PROBLEM STATEMENT: Reading through the lines below, count those that include the string "computer"; the answer is that number and nothing else.

Saved data entries:
::::::::::

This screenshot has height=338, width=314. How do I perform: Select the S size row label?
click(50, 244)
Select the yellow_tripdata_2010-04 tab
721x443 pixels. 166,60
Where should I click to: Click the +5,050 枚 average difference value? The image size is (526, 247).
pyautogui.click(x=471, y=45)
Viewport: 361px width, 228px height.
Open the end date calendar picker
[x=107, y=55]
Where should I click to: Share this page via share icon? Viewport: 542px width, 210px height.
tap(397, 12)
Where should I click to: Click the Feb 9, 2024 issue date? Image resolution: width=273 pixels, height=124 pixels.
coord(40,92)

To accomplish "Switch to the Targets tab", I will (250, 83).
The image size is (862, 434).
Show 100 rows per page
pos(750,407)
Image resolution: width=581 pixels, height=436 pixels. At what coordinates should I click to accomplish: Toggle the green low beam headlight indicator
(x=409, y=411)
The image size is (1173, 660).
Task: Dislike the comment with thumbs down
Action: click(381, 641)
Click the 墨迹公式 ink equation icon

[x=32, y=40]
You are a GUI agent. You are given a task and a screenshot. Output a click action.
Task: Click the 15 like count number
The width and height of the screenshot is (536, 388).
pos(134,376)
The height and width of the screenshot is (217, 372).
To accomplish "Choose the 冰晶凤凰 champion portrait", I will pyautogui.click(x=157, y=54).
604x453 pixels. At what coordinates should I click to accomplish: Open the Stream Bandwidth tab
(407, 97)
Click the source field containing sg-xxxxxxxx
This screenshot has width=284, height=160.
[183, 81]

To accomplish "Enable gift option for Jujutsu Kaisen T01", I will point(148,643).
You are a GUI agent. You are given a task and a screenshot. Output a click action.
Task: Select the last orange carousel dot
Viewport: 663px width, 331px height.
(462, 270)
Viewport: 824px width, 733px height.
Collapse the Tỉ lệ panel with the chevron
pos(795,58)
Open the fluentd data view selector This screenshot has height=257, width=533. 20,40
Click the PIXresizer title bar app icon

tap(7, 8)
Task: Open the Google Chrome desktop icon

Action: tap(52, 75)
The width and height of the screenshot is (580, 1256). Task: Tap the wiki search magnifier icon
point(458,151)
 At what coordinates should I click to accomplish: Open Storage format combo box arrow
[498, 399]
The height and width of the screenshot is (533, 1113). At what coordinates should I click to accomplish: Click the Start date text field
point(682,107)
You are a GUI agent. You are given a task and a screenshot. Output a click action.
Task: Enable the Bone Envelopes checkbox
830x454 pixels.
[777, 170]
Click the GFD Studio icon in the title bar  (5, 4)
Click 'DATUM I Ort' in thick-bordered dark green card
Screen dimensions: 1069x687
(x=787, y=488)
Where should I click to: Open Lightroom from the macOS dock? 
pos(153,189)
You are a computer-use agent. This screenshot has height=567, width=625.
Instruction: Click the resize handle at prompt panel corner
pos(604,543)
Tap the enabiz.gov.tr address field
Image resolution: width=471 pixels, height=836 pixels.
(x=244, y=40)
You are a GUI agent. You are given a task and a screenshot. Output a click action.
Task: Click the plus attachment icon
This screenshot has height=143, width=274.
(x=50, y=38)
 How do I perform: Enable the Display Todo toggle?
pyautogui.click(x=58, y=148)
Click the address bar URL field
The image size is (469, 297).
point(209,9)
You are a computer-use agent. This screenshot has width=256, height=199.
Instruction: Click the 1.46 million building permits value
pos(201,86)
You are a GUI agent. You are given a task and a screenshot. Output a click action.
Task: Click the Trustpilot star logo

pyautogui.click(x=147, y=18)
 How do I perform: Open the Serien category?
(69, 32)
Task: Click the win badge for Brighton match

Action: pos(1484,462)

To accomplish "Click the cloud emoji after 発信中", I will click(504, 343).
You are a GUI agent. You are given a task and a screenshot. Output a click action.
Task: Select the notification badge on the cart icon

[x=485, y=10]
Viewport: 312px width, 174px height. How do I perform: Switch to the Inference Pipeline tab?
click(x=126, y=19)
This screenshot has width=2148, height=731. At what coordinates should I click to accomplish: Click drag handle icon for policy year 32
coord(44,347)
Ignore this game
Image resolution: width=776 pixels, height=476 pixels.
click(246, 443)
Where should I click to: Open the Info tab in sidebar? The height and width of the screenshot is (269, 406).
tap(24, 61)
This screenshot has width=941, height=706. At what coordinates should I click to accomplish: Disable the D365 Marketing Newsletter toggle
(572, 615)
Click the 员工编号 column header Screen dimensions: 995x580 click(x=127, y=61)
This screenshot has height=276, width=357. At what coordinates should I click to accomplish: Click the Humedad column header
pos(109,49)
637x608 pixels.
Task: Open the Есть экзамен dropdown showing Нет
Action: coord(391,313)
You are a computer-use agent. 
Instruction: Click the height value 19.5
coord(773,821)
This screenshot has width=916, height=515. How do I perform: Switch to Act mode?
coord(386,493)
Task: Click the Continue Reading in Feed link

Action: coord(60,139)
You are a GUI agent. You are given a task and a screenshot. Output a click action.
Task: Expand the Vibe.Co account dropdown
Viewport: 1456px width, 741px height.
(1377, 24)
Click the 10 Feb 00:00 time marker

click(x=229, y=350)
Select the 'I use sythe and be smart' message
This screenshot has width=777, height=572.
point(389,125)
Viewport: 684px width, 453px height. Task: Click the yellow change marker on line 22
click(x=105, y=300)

::::::::::

RESPONSE AREA: 3